An Aspiring Jedi’s Handbook of Virtue

The next essay in “Star Wars and Philosophy” is “An Aspiring Jedi’s Handbook of Virtue” by Judith Barad. In it, she compares the Jedi to Plato’s Guardians, and also makes references to his famous cave analogy, placing the Jedi firmly in the Platonic framework. For the most part, the comparisons work, although using Yoda training Luke to balance things is a bit shaky. The Jedi could indeed be Plato’s virtuous warriors, although to what extent they are Platonic or Stoic is an open question.

I’m going to take on her discussions of emotion, however. Plato, the Stoics and the Jedi all want to restrict emotion in ways that we would consider harsh. Barad wants to use Aristotle’s idea of balance to moderate these views a bit, to allow for things like righteous anger or compassion — as an emotion, not as a virtue — to influence our decision-making. In both cases, her overall argument is that these things can work well and are even necessary for us to act virtuously, falling back on the common arguments that we need righteous anger and compassion to motivate us to do good and act virtuously.
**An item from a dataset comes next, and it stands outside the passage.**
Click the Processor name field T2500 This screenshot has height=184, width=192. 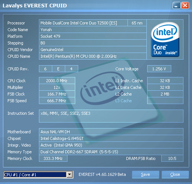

She says that compassion is why we care about everyone and not just ourselves, and that righteous anger can lead to just action.
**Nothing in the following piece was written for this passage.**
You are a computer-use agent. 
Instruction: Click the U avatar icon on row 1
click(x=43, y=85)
In the Star Wars universe, anger, righteous or not, rarely leads to good actions, and rarely does so for long. The issue when it comes to justice is that just actions are actions that are determined not by how anyone feels about them, but instead by what is truly just or not. It’s a rational determination, and neither anger nor compassion facilitates the determination of what is just. A heinous action may make you feel angry, and even justifiably so, but that doesn’t change what the actual just action is. You might feel compassion for someone who has done a wrong, but that doesn’t change what the just response to them is. This is because the just action will always take into account all relevant factors. If the factors that made you feel compassionate towards them are relevant to what the just action is, then the just action will already take them into account. So the determination of the just action should be identical if all of those factors are relevant. It’s only when the factors aren’t relevant that they would differ. It’s the same thing for righteous anger. If the factors enraging you are relevant, dispassionate justice would take them into account. It’s only when they aren’t that the assessments would differ.
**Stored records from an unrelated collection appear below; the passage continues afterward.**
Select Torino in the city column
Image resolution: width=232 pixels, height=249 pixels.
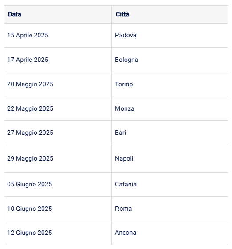124,84
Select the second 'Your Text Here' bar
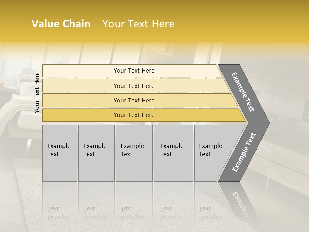 pyautogui.click(x=136, y=85)
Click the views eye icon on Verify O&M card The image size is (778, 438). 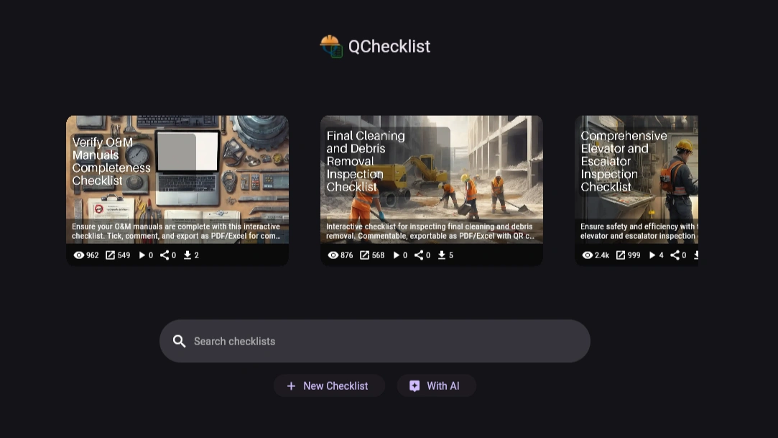pyautogui.click(x=79, y=255)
And the problem with emotion is indeed made pretty clear in Star Wars: it encourages you to do things that, later, you regret doing. Anakin, in a rage, attacked Padme and gravely injured her because he thought he had been betrayed, when in reality he hadn’t been at all. He also slaughtered the entire Sand People village, which he later at least somewhat regretted. His love for Padme led him to choose Palpatine over Windu, combined with his fear of losing her. If he had paused to consider his actions and gather all the facts, he probably would have chosen something else. Emotions are quicker and easier ways to acting at least somewhat virtuously, but they are also seductive. Once you start accepting them as the judgements of what is right or wrong, then they will constantly seduce you into following their recommendations … even if those recommendations are incorrect. You can’t fix that by trying to balance them, because balance is a dispassionate assessment, and righteous anger and compassion are not dispassionate.

If you’re going to create warriors with the power of life and death over others depending only on their own judgement, you don’t want that judgement clouded, and righteous anger and compassion could your judgement. This doesn’t mean that you don’t show concern about others, but that you don’t let that concern override what you know is right, or encourage you to do what’s wrong.